The fact of the matter is that right now not war, not pipeline disruption, and not larger than expected or even unexpected product draw downs can stop the tumbling energy market at this time from er, well, tumbling. The true reason(s) for the fall don't matter as much as recognizing what will alter sentiment and get the group back on track. Until sentiment improves I plan on being more opportunistic with options trades while doing the legwork (listening, reading, and spreadsheeting) to lay the ground work for future equity and option entries.  



 

 

2 Responses to “Wrap – Week Ended 08/15/08”

  1. 1
    sane Says:

    Was in Mexico this week. Met an engineer for Pemex who works at the Cantarell complex at the resort I was at. He said that Pemex has the ability to stave off some of the decline of Cantarell and possibly maintain a steady production rate for a couple of more years, but lack of money has been one of the main drivers in the rapid decline of production. He was saying that a lot of peoples around Pemex are more and more supportive every day of jv’s with international oil COs, but that he doubts it will ever happen d/t the government. He even admitted that they know there is a bunch of oil around Mexico, but that they just don’t have the tech and know how to get it out of the ground efficiently and or quickly enough. He said Mexico is going to be hurting here soon when their cash cow becomes there debt wagon when they have to start importing oil.

  2. 2
    ddaley Says:

    http://seekingalpha.com/article/91289-five-options-ideas-chesapeake-energy-cit-group-commercial-metals-gld-campbell-soup?source=d_email
    Among some of the more bullish trades: call spreads on Chesapeake Energy (CHK), a substantial ratio spread on CIT Group (CIT), bullish spreads on Commercial Metals (CMC), butterflies on the SPDR Gold Trust (GLD), and call buying in Campbell Soup (CPB).

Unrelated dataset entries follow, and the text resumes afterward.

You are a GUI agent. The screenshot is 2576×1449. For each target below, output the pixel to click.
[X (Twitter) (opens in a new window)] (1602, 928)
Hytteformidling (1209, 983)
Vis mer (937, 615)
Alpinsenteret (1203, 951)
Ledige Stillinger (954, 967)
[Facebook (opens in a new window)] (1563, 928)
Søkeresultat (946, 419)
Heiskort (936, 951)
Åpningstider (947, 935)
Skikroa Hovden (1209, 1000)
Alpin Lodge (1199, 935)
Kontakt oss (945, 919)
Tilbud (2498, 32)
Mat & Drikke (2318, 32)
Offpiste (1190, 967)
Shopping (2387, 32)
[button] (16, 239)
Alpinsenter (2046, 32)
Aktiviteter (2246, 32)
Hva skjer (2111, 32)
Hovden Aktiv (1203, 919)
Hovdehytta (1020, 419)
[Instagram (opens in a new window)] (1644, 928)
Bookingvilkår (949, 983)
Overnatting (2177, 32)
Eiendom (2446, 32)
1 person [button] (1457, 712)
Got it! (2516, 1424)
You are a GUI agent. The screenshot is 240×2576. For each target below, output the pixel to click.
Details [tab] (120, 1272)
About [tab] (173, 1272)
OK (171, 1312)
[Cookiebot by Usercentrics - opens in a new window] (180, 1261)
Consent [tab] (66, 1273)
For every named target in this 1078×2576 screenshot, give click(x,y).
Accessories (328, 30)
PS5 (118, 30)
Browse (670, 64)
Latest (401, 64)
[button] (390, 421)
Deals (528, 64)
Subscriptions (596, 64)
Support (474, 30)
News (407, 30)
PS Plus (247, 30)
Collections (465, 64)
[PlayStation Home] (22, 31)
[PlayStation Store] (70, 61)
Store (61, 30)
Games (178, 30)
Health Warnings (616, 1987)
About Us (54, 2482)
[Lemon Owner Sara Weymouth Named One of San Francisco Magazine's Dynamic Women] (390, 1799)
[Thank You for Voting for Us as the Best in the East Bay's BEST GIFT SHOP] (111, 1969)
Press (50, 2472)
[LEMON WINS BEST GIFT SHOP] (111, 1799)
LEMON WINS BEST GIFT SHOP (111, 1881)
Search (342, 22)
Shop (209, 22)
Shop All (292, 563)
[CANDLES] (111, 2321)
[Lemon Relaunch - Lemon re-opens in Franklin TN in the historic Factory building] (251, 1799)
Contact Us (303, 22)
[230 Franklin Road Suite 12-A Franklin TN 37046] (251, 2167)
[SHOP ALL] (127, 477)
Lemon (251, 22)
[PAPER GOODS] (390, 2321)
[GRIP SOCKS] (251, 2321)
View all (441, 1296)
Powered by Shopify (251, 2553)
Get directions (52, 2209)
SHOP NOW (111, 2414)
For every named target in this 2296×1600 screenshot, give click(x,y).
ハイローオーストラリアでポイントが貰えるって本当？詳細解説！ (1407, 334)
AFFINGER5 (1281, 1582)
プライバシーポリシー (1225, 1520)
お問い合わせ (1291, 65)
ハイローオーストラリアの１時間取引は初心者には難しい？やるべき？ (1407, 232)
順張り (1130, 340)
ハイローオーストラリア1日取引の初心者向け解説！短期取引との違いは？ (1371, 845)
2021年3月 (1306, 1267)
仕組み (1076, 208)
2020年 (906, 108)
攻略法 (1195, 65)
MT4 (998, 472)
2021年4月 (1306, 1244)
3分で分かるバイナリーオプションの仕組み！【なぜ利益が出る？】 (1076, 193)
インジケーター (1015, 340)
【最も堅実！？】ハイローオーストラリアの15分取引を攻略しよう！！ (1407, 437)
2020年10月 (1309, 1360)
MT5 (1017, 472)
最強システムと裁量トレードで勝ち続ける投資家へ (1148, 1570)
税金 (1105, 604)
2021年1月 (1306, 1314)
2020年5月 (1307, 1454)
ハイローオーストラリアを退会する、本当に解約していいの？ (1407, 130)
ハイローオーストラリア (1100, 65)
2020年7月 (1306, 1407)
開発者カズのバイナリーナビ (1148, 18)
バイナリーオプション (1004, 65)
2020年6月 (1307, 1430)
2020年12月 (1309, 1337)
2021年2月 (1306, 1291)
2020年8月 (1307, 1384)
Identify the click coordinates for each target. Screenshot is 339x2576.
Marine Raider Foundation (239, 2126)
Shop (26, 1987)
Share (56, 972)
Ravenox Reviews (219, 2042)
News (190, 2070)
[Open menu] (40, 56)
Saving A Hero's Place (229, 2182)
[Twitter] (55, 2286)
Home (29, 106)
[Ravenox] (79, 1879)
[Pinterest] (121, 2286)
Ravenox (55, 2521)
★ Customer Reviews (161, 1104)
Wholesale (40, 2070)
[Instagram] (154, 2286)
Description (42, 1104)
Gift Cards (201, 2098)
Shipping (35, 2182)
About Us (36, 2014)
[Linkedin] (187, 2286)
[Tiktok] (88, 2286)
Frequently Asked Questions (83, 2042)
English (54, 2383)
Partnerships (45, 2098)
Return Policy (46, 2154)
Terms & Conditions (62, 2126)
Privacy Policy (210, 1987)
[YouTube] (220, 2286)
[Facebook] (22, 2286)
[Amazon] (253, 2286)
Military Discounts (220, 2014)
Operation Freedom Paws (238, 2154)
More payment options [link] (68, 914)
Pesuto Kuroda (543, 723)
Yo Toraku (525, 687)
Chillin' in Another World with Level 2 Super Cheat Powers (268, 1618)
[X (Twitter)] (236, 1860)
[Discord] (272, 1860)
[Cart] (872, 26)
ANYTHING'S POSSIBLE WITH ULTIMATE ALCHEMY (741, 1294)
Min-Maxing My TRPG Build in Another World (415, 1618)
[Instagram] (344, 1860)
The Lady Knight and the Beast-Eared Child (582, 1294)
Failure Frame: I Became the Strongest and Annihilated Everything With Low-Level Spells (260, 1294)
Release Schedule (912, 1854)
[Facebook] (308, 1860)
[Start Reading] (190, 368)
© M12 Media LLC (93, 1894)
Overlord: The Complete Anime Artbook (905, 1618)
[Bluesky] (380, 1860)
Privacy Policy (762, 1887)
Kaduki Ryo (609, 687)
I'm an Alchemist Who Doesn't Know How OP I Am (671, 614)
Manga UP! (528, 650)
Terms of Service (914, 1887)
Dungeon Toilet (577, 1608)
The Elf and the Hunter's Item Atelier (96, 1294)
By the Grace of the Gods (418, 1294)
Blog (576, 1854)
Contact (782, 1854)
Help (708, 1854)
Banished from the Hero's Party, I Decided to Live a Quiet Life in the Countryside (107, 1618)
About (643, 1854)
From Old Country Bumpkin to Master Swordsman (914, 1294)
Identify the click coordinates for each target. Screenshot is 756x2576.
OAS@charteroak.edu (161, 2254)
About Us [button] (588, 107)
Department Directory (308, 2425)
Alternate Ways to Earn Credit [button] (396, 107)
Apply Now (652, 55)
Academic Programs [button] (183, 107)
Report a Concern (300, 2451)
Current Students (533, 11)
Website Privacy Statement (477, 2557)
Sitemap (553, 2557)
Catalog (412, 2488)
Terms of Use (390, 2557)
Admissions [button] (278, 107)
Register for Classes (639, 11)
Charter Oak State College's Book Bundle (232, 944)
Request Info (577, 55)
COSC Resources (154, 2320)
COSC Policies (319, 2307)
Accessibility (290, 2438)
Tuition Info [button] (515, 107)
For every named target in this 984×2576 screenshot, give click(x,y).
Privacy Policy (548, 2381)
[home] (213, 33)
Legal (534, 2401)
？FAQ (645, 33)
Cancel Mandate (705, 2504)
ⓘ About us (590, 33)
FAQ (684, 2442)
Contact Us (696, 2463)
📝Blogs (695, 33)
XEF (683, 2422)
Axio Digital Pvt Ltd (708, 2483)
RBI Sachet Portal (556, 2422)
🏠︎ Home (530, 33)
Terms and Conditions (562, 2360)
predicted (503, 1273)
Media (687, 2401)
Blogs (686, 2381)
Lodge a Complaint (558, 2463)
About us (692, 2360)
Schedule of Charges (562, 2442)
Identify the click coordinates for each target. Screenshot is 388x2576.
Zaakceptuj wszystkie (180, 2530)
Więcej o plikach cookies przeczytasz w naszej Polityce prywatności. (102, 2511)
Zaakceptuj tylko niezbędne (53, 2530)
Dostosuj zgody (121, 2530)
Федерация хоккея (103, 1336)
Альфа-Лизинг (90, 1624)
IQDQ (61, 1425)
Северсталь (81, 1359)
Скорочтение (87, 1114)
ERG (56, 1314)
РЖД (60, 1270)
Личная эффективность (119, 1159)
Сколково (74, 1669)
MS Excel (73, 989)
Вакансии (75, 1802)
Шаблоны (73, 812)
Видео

    Bullish Trading Hits Chesapeake Energy

    Chesapeake Energy saw bullish trading throughout the week. The stock finished Friday trading for $45.53 and up 5.2 percent from a week ago despite three-month lows in crude oil. In the options market, bullish spread trading was seen on more than one occasion. For example, at 15:00 Eastern time Wednesday, 4,300 of the CHK October 50 calls traded on the offer for $2.75 a contract. The same number of October 60s traded bidside for .75. Open interest in the 50s increased by 4,756 and the 60s saw open interest increase by 4,359 contracts.

    So, it appears that the volume represents opening of bullish spreads. If so, the strategist is looking for a big move in CHK. With the stock at $45.00, they are paying $2.00 for the spread, with the potential of making $8.00 if shares of Chesapeake move to $60 and or beyond by October options expiration.